Please report every line below that contains the word "dimensions", copying each one in full.

▸ **Stored rows**:
==================================================

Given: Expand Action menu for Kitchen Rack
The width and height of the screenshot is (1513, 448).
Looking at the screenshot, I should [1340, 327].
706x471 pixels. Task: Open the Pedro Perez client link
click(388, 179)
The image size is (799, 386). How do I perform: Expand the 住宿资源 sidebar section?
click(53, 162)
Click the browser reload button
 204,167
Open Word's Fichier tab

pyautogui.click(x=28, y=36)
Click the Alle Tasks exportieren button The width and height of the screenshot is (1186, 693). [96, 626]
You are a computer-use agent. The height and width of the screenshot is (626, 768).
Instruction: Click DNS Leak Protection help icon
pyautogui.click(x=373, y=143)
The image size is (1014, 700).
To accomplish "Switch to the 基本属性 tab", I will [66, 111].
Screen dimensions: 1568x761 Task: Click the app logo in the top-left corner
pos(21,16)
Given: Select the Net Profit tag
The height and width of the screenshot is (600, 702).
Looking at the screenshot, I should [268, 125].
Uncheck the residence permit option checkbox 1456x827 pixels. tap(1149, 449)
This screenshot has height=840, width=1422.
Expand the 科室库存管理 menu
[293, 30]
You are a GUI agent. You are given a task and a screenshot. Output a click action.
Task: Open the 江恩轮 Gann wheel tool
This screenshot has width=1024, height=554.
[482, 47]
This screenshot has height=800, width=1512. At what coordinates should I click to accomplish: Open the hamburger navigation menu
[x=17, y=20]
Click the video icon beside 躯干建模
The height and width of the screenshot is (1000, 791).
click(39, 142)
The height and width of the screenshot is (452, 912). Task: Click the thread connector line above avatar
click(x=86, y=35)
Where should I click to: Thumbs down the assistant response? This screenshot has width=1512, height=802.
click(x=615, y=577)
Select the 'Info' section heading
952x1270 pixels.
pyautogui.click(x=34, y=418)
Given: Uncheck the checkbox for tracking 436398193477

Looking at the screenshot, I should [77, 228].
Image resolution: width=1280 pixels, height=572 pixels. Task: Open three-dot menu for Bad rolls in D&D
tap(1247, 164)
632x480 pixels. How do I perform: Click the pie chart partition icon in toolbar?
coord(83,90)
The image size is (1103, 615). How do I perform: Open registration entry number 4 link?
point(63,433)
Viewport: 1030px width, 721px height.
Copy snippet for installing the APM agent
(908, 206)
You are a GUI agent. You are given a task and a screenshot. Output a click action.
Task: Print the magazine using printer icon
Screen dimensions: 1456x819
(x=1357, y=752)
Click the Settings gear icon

==================================================

▸ **Expected answer**:
Screen dimensions: 1568x761 Task: Click the app logo in the top-left corner
Screen dimensions: 1456x819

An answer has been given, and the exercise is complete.